ENUNCIADO ESCRITO 1 =>
¿Puedes transcribir, sin cambiar nada, todas las líneas de los registros?

━━ PASAJE DADO

La gloria indecible de la encarnación de Dios

Basilio de Cesarea († 379)

En Cristo “habita corporalmente toda la plenitud de la Deidad” (Col. 2:9). Él es Dios la Palabra desde la eternidad (Jn. 1:1ss), “el Alfa y la Omega, el principio y el fin, el primero y el último” (Ap. 22:13), nuestro Señor, Salvador y Dios grande (Jn. 20:28; Tito 2:13), es más, Él es “el verdadero Dios, y la vida eterna” en persona (1 Jn. 5:20), la segunda persona de la deidad triuna (Mt. 28:19). Y eso hace tanto más inconcebible y sublime el hecho, que a través del nacimiento por la virgen María Él llegó a ser humano. Una alabanza de tiempos antiguos.

Tenemos que ser conscientes de lo mucho que el lenguaje se queda corto con respecto a la verdad. Si ya la mente no puede comprender la esencia de lo misterioso, cuanto menos entonces el lenguaje puede poner en palabras lo de alguna manera pensado.

Dios en la Tierra, Dios entre los humanos; no en el fuego y con el sonar de trompetas, en una montaña humeante o en la oscuridad y en la tormenta estremecedora y ensordecedora, donde Él da leyes, sino en aparición física, relacionándose con sus semejantes con gentileza y amabilidad. Dios en la carne; no efectivo desde grandes distancias como en los profetas, sino unido por una naturaleza consustancial a la humanidad, para de esta manera llevara a toda la humanidad de vuelta hacia Sí mismo a través de Su carne parecida a la nuestra (2 Co. 5:19).

¿Cómo fue entonces, nos preguntamos, que la gloria de ese Uno pasara a todos? ¿Cómo fue que la divinidad vino en carne? Fue como el fuego en el hierro –no a través de transformación, sino por medio de comunicación. Después de todo, el fuego no desaparece en el hierro, sino le comunica su fuerza a este, mientras se queda en el mismo lugar. El fuego tampoco disminuye a través de esta comunicación, sino que más bien llena totalmente a aquello que llega a estar en contacto con él. Del mismo modo Dios la Palabra tampoco salió de Sí mismo, y aún así Él vivía entre nosotros. “Y aquel Verbo fue hecho carne” (Jn. 1:14), sin sufrir una transformación. El cielo no perdió a Aquel que lo contiene (cp. Jn. 1:18), y aún así, la tierra recibió al Celestial en su seno. En todo esto no deberíamos pensar en un rebajarse de la divinidad, ya que la misma no se mueve como un cuerpo de un lugar a otro. Tampoco deberíamos presumir que la divinidad habría cambiado al transformarse en carne, porque el Inmortal es inmutable (Mal. 3:6).

━━━━
━━ DATOS PROPORCIONADOS

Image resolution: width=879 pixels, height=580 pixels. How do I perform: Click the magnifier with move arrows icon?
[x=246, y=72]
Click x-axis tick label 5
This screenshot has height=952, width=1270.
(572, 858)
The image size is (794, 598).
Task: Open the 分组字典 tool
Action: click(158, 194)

━━━━

ENUNCIADO ESCRITO 2 =>
¿Puedes retomar el texto sobre la encarnación de Dios y continuarlo a partir de su última oración?

RESPUESTA DEL EJERCICIO 1 =>
Image resolution: width=879 pixels, height=580 pixels. How do I perform: Click the magnifier with move arrows icon?
[x=246, y=72]
Click x-axis tick label 5
This screenshot has height=952, width=1270.
(572, 858)
The image size is (794, 598).
Task: Open the 分组字典 tool
Action: click(158, 194)

RESPUESTA DEL EJERCICIO 2 =>
Pero nos preguntamos, ¿no es que Dios la Palabra fue llenado de debilidad física? A eso respondemos: eso no sucedió, de la misma manera como el fuego no es tocado por las características del hierro. Este es negro y frío, pero cuando es calentado por el fuego toma la forma del fuego y se pone incandescente, sin que este hierro haga que el fuego se ponga negro. Y chisporotea, sin que la llama misma se enfríe. Del mismo modo la carne humana del Señor participó de la divinidad, sin que la divinidad participara de su debilidad. ¿O acaso dudamos que la divinidad actúe de la misma forma que el fuego visible? ¿O será que en nuestra debilidad humana nos estemos figurando que Él que es incapaz de sufrir podría sufrir? ¿No sabemos que la naturaleza corruptible a través de su unión con Dios llega a la incorruptibilidad? ¡Prestemos atención a este misterio!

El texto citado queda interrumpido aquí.